Posted in Biblical worldview, curriculum, discernment, distinctively Christian, image of God, student outcomes
One comment on “Identifying “take-aways for life:” using Essential Questions to nurture faith
  1. Shirley VanBaak Martinus says:

    I’m trying to think where I saw a musing on this topic…. the 12 blog? It emphasized the importance of coming up with essential questions WITH the students, as the lesson progressed. The questions did not always turn out to be what the teacher thought they would, while planning the lesson ahead of time. Which made a lot of sense to me, especially remembering the very difficult time we teachers had when trying to come up with essential questions. I mean, outside of the fact that most teachers I knew, excellent as they were, did not think abstractly and analytically enough to be able to think of essential questions on their own…. a good job for CSI people from specific curriculum areas (or you?) to handle… or maybe with a group of truly able people meeting in the summer, to list some examples for various disciplines and units and lessons. I remember Bill being particularly adept at this, and used questions for each of his history units, years and years ago already, long before the concept of “essential questions” ever came up… he had a question for every single unit of his secular history book, turning every study into a faith exercise.

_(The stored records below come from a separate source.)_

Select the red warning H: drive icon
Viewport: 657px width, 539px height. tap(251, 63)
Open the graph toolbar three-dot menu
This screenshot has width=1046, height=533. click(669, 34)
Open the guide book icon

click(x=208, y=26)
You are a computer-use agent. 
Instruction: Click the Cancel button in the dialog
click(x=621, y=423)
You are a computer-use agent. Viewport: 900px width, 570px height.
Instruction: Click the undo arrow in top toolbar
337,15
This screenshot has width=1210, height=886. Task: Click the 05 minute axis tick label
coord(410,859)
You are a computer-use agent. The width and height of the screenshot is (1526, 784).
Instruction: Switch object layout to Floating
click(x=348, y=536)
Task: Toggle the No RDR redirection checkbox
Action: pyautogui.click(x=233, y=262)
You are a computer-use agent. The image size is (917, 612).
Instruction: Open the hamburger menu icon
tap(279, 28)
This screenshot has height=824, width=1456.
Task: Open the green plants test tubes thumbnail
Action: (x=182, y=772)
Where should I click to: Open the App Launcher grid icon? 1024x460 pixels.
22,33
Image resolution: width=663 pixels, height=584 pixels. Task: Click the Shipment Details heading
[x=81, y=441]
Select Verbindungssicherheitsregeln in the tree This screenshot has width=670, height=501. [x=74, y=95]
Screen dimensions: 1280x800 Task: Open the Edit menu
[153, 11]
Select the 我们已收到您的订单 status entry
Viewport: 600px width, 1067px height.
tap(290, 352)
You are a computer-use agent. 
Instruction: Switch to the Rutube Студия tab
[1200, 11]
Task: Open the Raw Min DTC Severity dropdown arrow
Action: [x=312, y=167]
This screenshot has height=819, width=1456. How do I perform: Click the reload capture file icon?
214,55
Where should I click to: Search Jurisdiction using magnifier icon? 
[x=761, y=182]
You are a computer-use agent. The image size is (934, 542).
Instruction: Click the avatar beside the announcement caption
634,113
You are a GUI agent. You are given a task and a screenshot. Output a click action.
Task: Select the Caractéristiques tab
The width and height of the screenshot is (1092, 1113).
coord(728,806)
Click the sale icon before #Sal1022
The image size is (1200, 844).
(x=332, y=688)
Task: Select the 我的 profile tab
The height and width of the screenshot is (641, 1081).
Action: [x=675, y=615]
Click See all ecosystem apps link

Wonder if he still has those somewhere…. Or maybe we need to be sharing questions that students come up with in our classes? Where is the contact point for all these Christian school teachers to share these things? I wonder whether HC is still using that web-based curriculum-writing program… that was a full-time job in itself and severely detracted from actual teaching. I wish people skilled in those areas would share their knowledge and thoughts — the way you do! — so others can concentrate more on the teaching and nurturing aspects of the Art of teaching. Not all are equally gifted at this “meta-teaching” and that should be recognized, rather than required of every person in the field. Requiring the same degree abstraction from everyone diminishes other gifts and abilities God has given to various people….

    OK, that’s what happens when your post comes in while I’m still waking up and finishing my morning coffee… don’t even dare re-read this before sending 😉 Blessings!